We worked in the elections and we would travel. I would get home from work and then get in my car with friends and we’d drive to all these parts of the state and do this evening stuff and then come back. I was much younger then. My boss who I really worked for, at one time asked me who I really worked for. I still have papers I need to give to our local historical society and I’m sure that there are unpaid electrical bills in there as well because I did nothing but ERA and my job.
People stayed with me. I had cats and a dog. It was a mess. Ellie stayed with me, and Ellie is a neat freak, but she didn’t care at the time. It was interesting how we were so focused. It was a mission. We had a movement then that was strong. We worked at all these campaigns and we won enough that the Democrats won the Senate. I don’t remember the number, but it wasn’t by very many. And one of the campaigns we worked in, the Democrat won by nine votes. Birch Bayh always gave us the credit for him winning that campaign.
We would make sure they were committed to work for the ERA before we would work for them. But after the election, and again, some states didn’t do this, we realized that we had to hold on to them, just because they committed before the election doesn’t mean they would still vote the same way.
The insurance industry was opposed to the ERA at the time and other groups, that we don’t think about now. And they of course have money. And several other groups were opposed to it. We thought we have to hold on to these people. So, we organized it. After our legislature meets, they have one organization day in November and then they meet starting early January.
We did some other activities. We did a vigil. We had banners. We’d stand in the rotunda in the State House with our banners every lunchtime. I would go over there at lunch from my job and to remind them to vote for the ERA. We would talk to them all the time. On January 9th, I think, and I ended up being in charge of this, although I didn’t mean to, we had a march and a rally for the ERA, downtown.

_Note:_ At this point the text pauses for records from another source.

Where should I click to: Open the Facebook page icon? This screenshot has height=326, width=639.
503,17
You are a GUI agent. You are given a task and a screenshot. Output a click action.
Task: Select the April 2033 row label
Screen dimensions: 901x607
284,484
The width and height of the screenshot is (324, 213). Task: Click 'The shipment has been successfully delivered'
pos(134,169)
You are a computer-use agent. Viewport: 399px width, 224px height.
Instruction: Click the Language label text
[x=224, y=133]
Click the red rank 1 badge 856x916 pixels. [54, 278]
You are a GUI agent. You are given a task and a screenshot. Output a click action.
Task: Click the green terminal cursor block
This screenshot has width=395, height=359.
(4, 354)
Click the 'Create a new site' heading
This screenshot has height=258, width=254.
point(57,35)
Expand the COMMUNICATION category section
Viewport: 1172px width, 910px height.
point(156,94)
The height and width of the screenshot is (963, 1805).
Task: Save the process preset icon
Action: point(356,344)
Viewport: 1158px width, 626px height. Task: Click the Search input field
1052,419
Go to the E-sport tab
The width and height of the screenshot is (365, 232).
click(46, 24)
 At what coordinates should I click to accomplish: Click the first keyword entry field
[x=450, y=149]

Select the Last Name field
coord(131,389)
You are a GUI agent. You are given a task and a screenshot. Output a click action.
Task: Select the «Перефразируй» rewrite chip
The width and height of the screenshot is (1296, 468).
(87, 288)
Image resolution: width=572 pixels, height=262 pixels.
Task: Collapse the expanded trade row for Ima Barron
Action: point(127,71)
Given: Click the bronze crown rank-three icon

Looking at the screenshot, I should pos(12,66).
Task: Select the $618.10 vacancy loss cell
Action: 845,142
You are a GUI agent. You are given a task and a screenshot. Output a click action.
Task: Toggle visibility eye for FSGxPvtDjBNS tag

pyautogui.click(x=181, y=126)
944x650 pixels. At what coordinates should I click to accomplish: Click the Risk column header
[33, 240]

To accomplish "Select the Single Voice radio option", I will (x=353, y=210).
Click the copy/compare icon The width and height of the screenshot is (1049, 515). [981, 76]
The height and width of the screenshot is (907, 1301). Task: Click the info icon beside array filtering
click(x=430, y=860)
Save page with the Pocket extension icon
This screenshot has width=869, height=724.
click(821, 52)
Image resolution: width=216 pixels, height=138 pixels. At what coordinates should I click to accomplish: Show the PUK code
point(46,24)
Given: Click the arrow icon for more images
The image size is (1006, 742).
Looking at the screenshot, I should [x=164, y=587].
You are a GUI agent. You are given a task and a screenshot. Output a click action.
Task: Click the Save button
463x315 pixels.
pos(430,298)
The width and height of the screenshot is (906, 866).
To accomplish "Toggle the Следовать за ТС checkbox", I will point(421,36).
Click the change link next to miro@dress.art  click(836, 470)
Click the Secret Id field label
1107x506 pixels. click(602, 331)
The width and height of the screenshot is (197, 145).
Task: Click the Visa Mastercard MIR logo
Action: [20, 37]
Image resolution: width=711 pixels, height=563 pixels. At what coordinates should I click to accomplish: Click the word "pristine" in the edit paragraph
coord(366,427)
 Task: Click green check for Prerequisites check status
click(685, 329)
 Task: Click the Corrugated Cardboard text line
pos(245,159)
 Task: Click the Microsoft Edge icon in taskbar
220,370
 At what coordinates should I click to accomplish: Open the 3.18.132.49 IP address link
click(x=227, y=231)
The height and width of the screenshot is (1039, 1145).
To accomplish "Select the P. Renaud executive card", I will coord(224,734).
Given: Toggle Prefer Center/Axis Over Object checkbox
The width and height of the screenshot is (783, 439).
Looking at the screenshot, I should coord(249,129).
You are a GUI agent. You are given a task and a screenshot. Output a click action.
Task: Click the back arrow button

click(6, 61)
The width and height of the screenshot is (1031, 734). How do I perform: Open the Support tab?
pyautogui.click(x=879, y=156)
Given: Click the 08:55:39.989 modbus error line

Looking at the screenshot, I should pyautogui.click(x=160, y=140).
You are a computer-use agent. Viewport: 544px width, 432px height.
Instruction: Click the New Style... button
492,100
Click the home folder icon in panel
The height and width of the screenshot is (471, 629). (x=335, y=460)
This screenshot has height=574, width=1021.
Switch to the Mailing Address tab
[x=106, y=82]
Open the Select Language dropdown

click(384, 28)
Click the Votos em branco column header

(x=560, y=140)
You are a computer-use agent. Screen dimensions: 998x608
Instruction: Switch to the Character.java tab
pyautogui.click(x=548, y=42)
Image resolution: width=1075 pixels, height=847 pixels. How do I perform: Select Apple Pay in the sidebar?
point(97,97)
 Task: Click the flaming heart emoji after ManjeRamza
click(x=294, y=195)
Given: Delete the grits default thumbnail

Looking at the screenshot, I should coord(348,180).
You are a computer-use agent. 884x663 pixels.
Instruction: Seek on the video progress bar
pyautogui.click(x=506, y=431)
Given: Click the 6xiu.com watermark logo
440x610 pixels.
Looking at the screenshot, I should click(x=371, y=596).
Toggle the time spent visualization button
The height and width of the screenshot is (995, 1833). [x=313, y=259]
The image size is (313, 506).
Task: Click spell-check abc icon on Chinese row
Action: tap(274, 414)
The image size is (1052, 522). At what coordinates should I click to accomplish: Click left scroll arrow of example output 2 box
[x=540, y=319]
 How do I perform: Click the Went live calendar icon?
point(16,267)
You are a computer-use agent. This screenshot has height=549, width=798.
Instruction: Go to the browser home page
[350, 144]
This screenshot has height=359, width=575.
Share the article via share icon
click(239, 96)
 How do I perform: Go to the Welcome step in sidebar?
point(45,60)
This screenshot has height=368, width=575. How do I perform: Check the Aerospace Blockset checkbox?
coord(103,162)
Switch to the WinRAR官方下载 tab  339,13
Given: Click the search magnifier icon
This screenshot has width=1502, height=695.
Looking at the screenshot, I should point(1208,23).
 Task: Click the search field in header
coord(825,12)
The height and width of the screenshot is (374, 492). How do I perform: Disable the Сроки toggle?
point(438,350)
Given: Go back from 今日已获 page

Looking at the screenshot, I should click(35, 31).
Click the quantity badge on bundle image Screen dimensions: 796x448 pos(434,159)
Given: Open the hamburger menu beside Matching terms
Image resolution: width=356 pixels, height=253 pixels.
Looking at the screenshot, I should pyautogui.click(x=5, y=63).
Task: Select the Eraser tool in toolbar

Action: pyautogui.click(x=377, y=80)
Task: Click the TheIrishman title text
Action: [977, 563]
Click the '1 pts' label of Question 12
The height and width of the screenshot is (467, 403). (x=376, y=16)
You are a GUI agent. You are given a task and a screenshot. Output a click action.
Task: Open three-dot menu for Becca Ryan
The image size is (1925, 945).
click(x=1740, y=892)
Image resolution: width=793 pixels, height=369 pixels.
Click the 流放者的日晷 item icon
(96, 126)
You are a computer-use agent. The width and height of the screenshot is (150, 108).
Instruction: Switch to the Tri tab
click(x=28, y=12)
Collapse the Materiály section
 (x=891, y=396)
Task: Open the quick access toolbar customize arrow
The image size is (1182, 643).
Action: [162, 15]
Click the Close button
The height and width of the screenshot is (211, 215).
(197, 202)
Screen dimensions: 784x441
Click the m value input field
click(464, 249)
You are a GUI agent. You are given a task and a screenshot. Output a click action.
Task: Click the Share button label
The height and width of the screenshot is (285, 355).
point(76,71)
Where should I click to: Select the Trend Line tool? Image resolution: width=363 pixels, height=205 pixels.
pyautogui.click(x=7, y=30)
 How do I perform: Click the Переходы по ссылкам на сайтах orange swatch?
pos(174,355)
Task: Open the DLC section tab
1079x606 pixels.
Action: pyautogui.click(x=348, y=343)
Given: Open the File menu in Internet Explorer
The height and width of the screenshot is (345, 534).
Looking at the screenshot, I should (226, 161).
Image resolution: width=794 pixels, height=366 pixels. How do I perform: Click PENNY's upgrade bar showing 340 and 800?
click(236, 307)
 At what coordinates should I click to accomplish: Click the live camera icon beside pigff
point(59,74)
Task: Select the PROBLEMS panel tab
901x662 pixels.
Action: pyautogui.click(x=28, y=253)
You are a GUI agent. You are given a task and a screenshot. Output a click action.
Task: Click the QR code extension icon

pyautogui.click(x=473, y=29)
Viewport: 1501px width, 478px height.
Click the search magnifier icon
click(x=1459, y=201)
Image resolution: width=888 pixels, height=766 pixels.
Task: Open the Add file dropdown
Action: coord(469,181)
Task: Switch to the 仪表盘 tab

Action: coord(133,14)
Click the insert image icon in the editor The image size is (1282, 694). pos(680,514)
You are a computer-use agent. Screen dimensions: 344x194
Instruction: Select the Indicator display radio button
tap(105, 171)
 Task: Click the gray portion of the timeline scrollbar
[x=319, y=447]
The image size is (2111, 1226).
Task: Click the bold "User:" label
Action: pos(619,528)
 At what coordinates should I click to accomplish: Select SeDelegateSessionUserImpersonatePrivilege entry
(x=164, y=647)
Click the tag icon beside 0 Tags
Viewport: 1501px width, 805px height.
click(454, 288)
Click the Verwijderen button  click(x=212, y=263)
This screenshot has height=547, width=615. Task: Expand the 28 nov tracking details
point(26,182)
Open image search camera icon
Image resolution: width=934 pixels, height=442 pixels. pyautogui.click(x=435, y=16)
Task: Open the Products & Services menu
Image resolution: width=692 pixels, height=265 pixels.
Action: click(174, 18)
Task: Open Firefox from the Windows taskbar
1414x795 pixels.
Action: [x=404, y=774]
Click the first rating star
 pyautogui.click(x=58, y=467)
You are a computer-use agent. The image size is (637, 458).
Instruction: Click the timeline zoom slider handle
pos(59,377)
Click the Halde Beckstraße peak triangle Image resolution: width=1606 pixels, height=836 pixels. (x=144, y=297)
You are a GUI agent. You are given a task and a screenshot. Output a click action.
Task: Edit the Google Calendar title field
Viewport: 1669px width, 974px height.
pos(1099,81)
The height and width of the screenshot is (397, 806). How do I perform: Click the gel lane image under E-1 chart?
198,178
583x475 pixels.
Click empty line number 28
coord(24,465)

It was ironic because a week before, the anti-ERA people had had an event, but they canceled most of it because of the inclement weather. There was like an inch of snow. The day we had our march and our rally, fortunately, was in the convention center, there was almost a blizzard. We were marching in a blizzard again, which of course, made for great press and great visuals. We were in their face all the time, so that we ratified in mid-January. Well, the House passed it right away at the beginning because we knew they would.
MJC: Remind us of what year this was.
MW: 1977. The House passed right away. So, we were bugging the Senate, of course, and they did vote to ratify. We ratified the ERA of Indiana 26-24. It’s one of those things where every single person, and it wasn’t just NOW. NOW did the election thing. Some of the other groups asked, “Why would you choose a side politically? People on the other side don’t like you.” And we said, well, we don’t care about alienating our enemies.
It was before the things were so political in a lot of ways, with a lot of groups, partisan, maybe. But I know that without any of the people that worked on it, we probably wouldn’t have ratified. I mean, think about it. One guy wins by nine votes and then he’s one of the 26 votes. Just really amazing.
I have an Ellie story. I think Ellie was at the march, but she was here during the time it was going through the Senate. Ellie knows a lot about parliamentary procedure. She ended up advising the majority leader on what things the “antis” might do in the Senate to stop it. We wouldn’t let her leave. She had kids but we made her stay anyway. Charlie, her husband at the time, was so good. He saw his job as taking care of the home-front so Ellie could go out and organize.
We ratified it. It was just a supreme moment. The first thing I did, I was in the gallery, and if you went in the morning, you couldn’t leave, because the “antis” would take your seat. People ask, what’s the first thing you did? Go to the restroom. But the second thing I did was call the nursing home where Alice Paul was to make sure she knew we’d ratified. We had to because she had said to Jane Wells-Schooley, “bring me Indiana.” She was very pleased.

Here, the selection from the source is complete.